** Page excerpt follows **
My hero, the taxi conductor

2008-01-22 00:00

I used to watch him closely, his every move and gesture. I was intrigued by the aggressive way in which he spoke, asserting his dominance over his territory. He was the king of his castle and the kind of person who had his own rules, unlike my nine-year-old self.

This new character in the plot of my life-story was the minibus-taxi conductor, simply known as us’caba, meaning the door boy, by blacks and the conduy by the other (am I allowed to say not so black?) non-whites.

The minibus taxi is a mode of public transport used by many South Africans since the mid-eighties. The conductor operates the door of a minibus-taxi; collects the fare and tells the driver where a passenger wishes to get off.

Having been used to being chauffeured to school by my now estranged dad, I was anxious about this new mode of transport but found it interesting. I admired the conductor’s mathematical abilities among other things.
** End of Page excerpt **
• **Brief A**
Answer these from the piece on the minibus-taxi conductor:
(i) How old was the narrator when the conductor first caught their interest?
(ii) What does the name us’caba mean?
(iii) Since when have many South Africans used the minibus taxi?
• **Brief B**
Copy word for word the part of the piece on the minibus-taxi conductor between "2008-01-22 00:00" and "my nine-year-old self.", inclusive.
** Provided data follows **
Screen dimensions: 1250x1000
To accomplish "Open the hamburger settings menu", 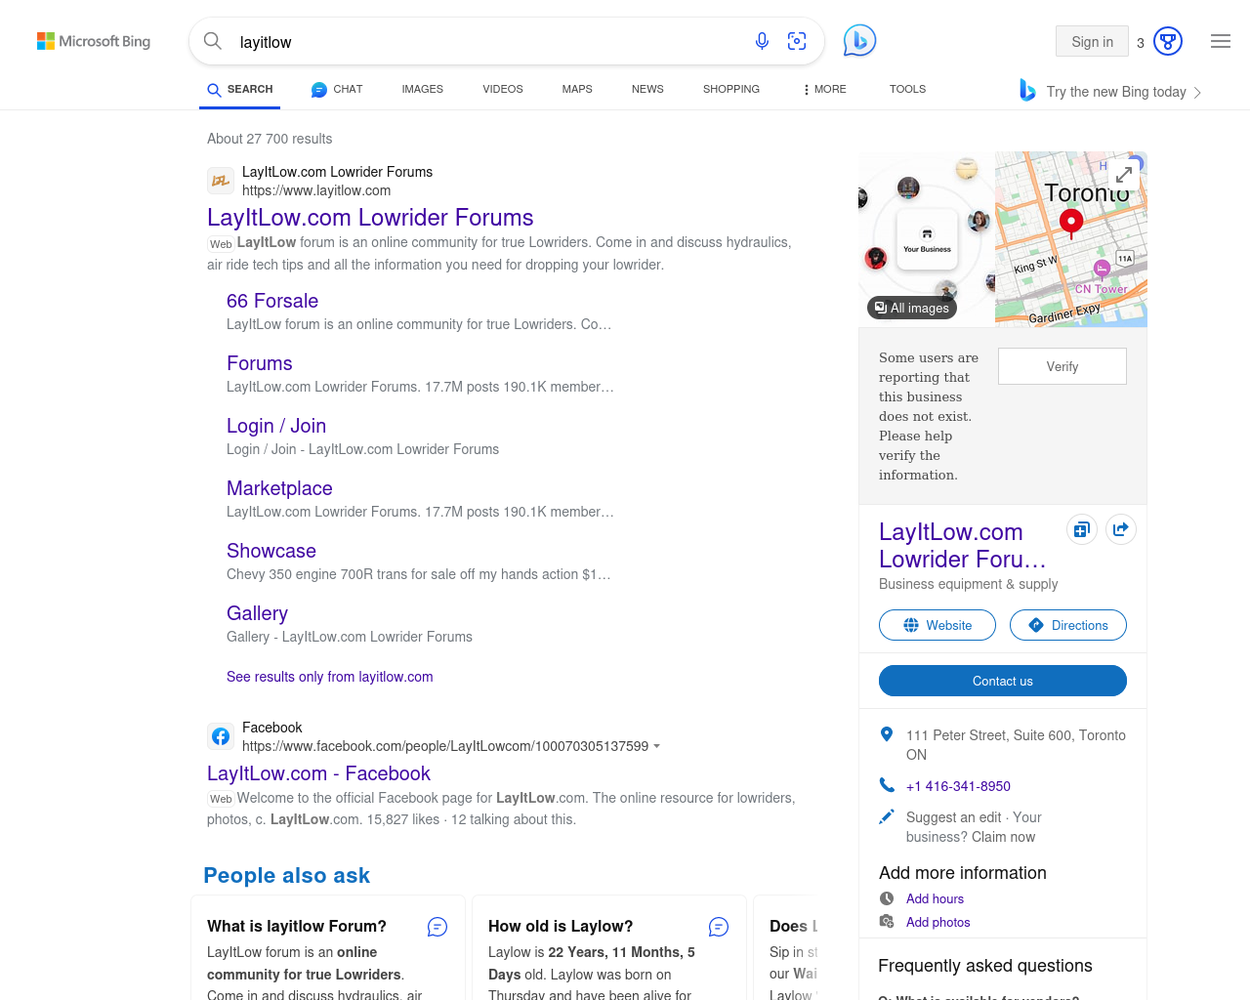I will click(1220, 41).
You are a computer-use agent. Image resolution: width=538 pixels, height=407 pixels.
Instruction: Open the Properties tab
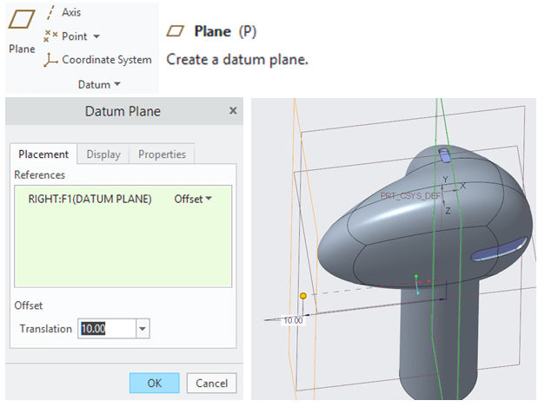point(162,154)
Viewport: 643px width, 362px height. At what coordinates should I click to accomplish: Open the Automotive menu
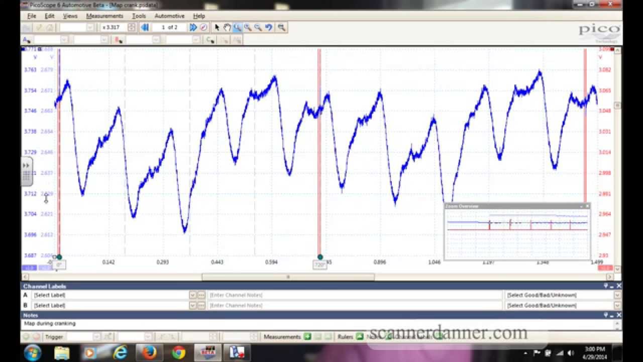click(169, 16)
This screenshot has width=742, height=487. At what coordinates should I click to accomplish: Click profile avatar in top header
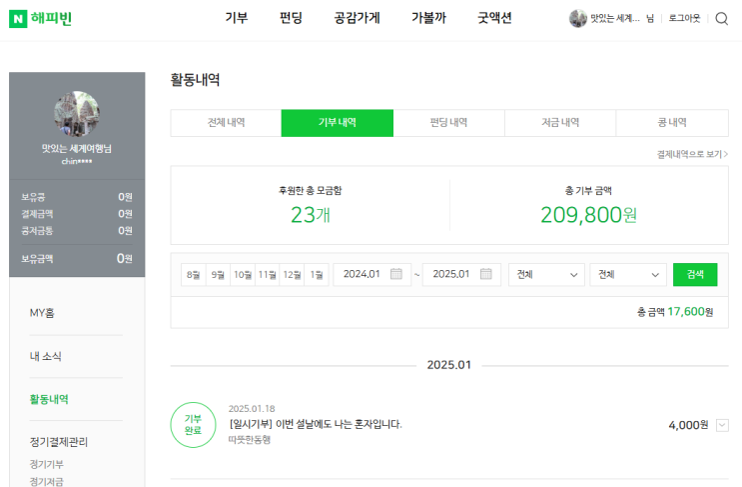click(578, 19)
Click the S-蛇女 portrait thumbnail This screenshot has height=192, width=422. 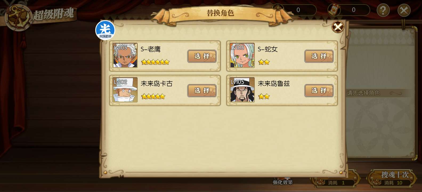tap(242, 55)
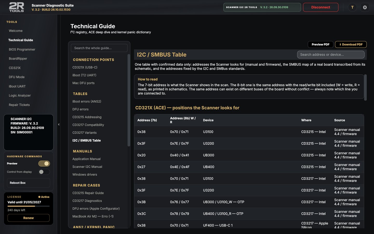Screen dimensions: 374x234
Task: Download the guide as PDF
Action: (x=351, y=44)
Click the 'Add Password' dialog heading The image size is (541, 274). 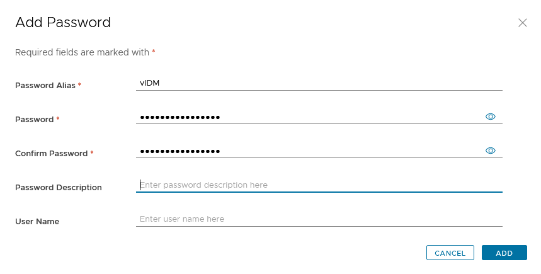tap(63, 23)
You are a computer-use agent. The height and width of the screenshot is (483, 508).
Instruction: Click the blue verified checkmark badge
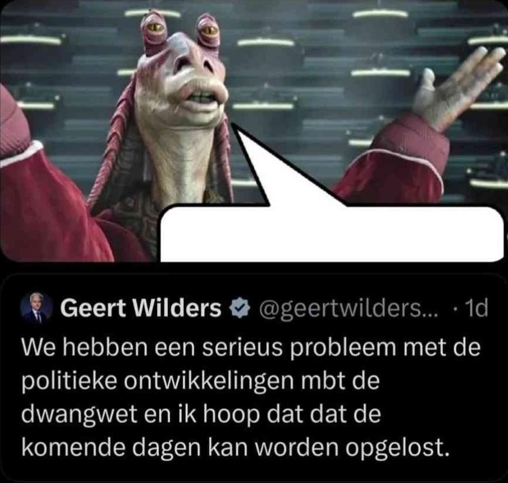pos(240,308)
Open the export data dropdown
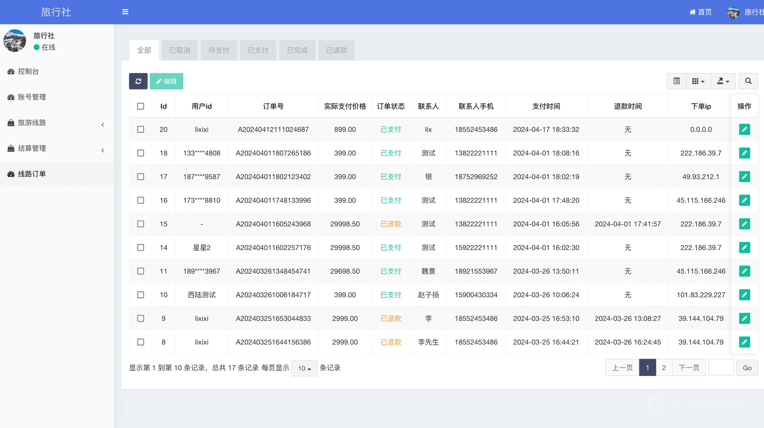The width and height of the screenshot is (764, 428). click(x=723, y=81)
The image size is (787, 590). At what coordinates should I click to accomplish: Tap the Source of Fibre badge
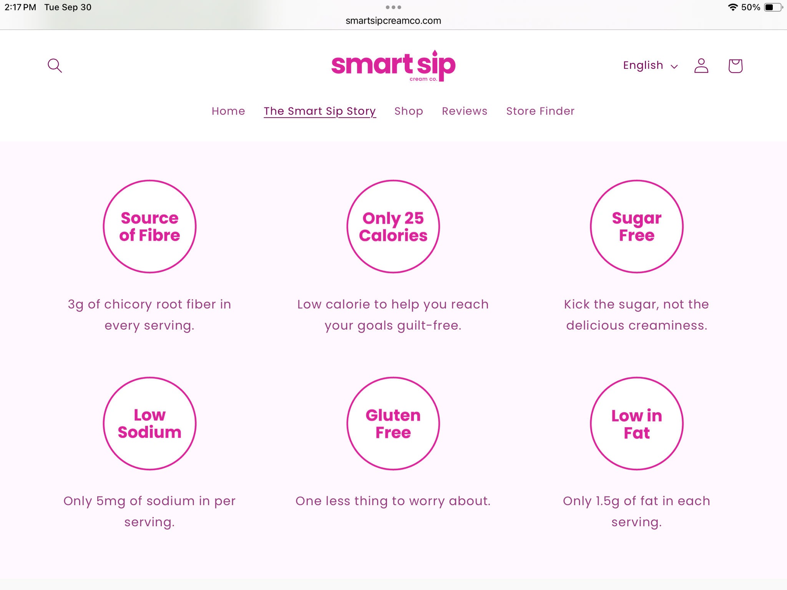pyautogui.click(x=149, y=227)
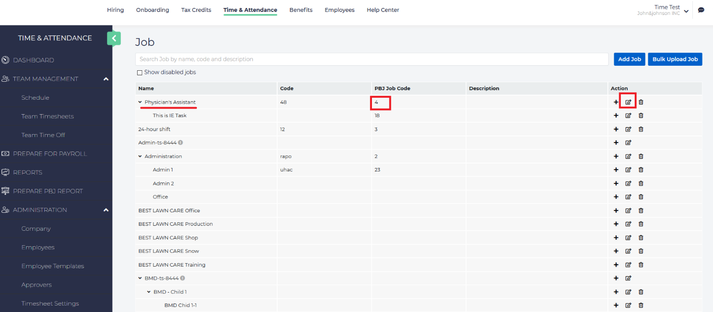Click the chat message icon in header

[x=701, y=10]
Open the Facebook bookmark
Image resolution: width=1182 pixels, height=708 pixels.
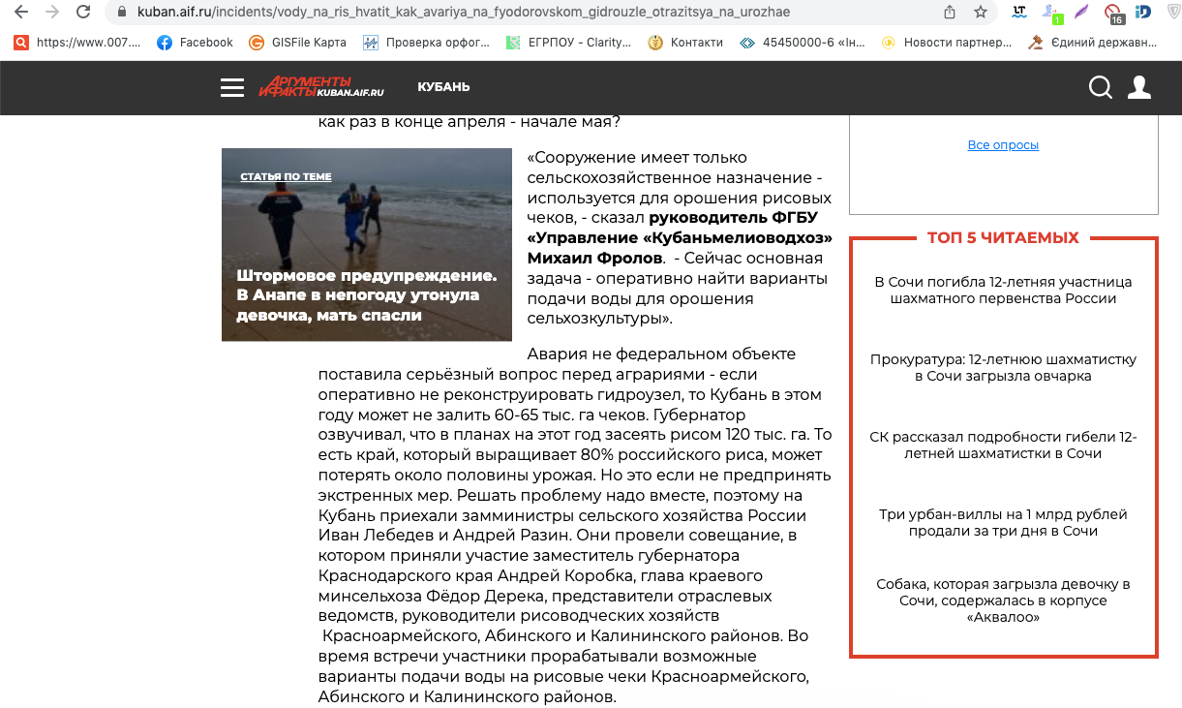(195, 43)
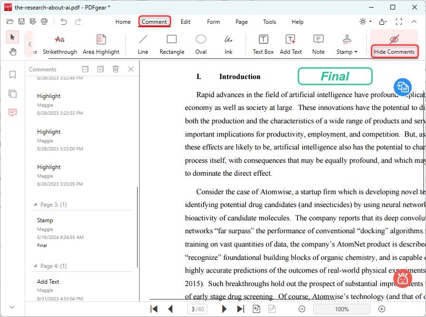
** End of Provided data **
• **Final answer A**
(i) Nine years old.
(ii) The door boy.
(iii) Since the mid-eighties.

• **Final answer B**
2008-01-22 00:00

I used to watch him closely, his every move and gesture. I was intrigued by the aggressive way in which he spoke, asserting his dominance over his territory. He was the king of his castle and the kind of person who had his own rules, unlike my nine-year-old self.